Tahap kelima yaitu bayi mulai menemukan puting susu ibu. Kemudian, bayi akan menjilat dan mengulum puting susu ibu. Mulut bayi
akan terbuka lebar untuk menghisap puting sus ibu. Kemudian, bayi akan melekat di dada ibunya dengan baik Roesli, 2012.
Oleh sebab itu, tindakan bidan mengarahkan mulut bayi ke dekat puting susu ibu dengan alasan bahwa bayi akan berhasil menemukan puting
susu ibunya apabila mulut bayi diarahkan dekat dengan puting susu ibunya tersebut dapat dikatakan kurang tepat.

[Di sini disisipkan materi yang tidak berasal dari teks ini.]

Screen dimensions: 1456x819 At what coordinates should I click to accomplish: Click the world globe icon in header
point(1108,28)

Selanjutnya, berdasarkan hasil penelitian, setelah bayi ditengkurapkan di dada ibunya, bidan meminta bantuan pendamping persalinan untuk
memberikan bantal di bawah kepala ibu bersalin agar mempermudah kontak visual antara ibu dan bayinya. Selain itu, menurut bidan, keberadaan
pendamping persalinan akan memberikan semangat kepada ibu bersalin dan membantu bidan melengkapi kebutuhan ibu bersalin.
Menurut Hodnett 1997 dalam Sukmawati 2012, kehadiran pendamping persalinan akan memberikan dukungan emosional berupa rasa
aman, semangat dan membesarkan hati ibu yang menghadapi persalinan. Sesuai dengan pendapat Hodnett 1997, menurut Hemilton 1994 dalam
Sukmawati 2012, ketenangan hati ibu merupakan hal yang penting dalam menghadapi persalinan. Suami atau keluarga diharapkan dapat mendukung
dan memotivasi istri untuk menjaga agar persalinan berjalan lancar dan selamat.

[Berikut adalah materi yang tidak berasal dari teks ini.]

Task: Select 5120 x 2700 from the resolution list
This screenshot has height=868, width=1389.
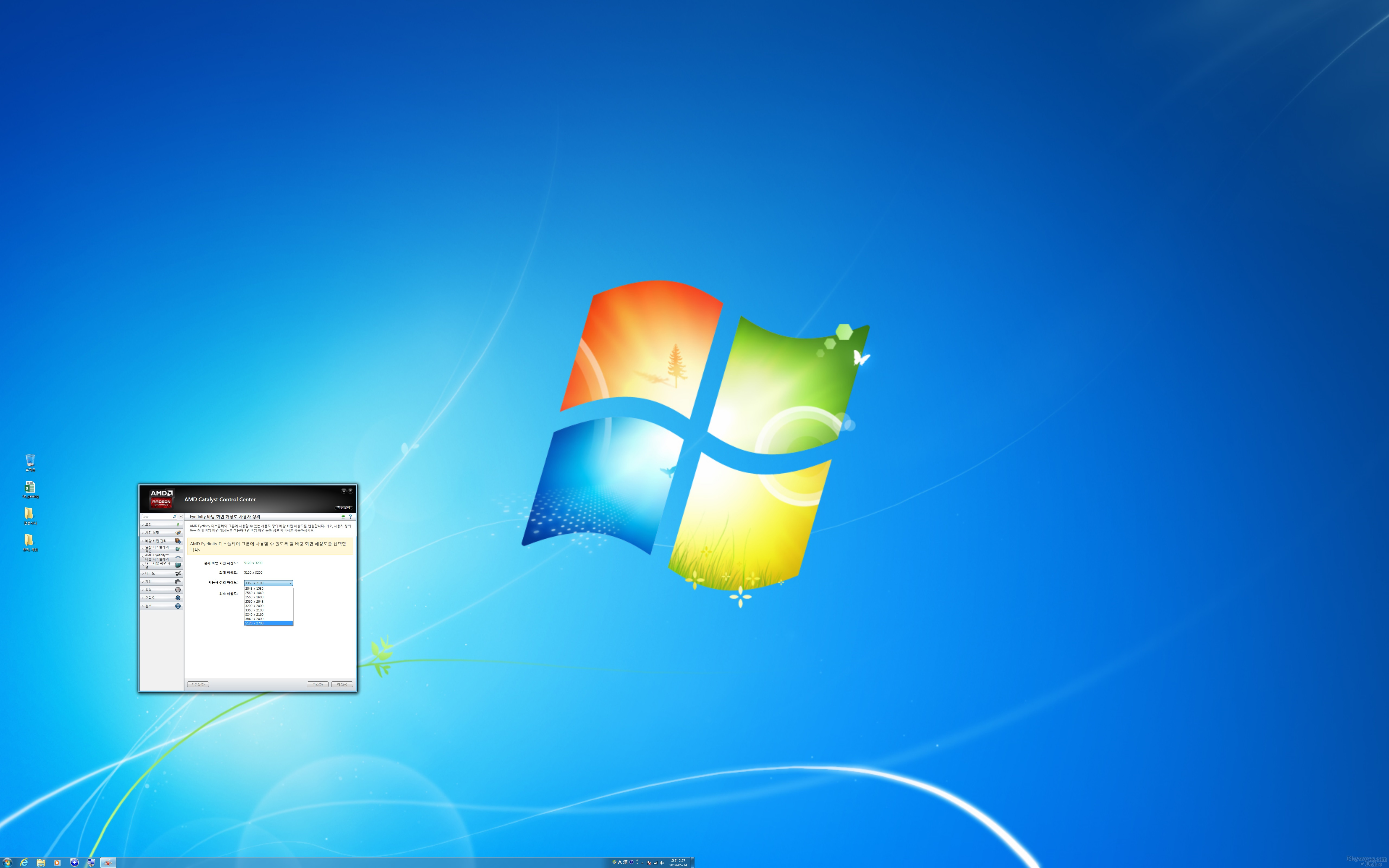Action: 255,623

Selain itu, menurut Cohen 1991 dalam Sukmawati 2012, bahwa dukungan suami saat persalinan sangat berharga. Ibu bersalin lebih
menginginkan tindakan suportif dari suaminya dibandingkan dari petugas profesional. Sebagai pendamping persalinan, suami dapat membantu para
istri saat terjadi kontraksi, melatih bernapas serta mengkomunikasikan keinginannya kepada petugas kesehatan.
Oleh sebab itu, memang tepat pendapat bidan yang menyatakan bahwa keberadaan pendamping persalinan dapat memberikan semangat kepada
ibu bersalin. Selain itu, keberadaan pendamping persalinan juga dapat melancarkan proses pelaksanaan IMD dengan cara mengawasi kondisi ibu
dan bayi saat kontak kulit antara ibu dan bayi berlangsung. Selanjutnya, berdasarkan hasil penelitian diketahui bahwa saat bayi
berada di dada ibunya, bidan juga meminta ibu untuk memeluk bayinya. Menurut bidan, memeluk bayi saat berada di dada ibunya dilakukan agar
ibu dan bayi sama-sama merasa nyaman. Kemudian, bidan memberikan kesempatan pada bayi untuk
melakukan kontak kulit dengan ibunya yang berlangsung sampai plasenta lahir sempurna. Setelah plasenta lahir, bidan mengangkat bayi
dari ibunya karena bidan akan melakukan penjahitan perineum. Hasil penelitian menunjukkan bahwa dari semua proses persalinan yang
diobservasi, proses lahirnya plasenta tidak ada yang lebih dari 30 menit. Sehingga, kontak kulit antara ibu dan bayi juga tidak ada yang
berlangsung lebih dari 30 menit. Bidan menganggap waktu yang diberikan bagi bayi untuk melakukan
kontak kulit dengan ibunya selama minimal satu jam terlalu lama. Selain itu, bidan juga harus melakukan penjahitan perineum. Sehingga,
dikhawatirkan ibu akan merasa tidak nyaman jika harus dilanjutkan melaksanakan IMD.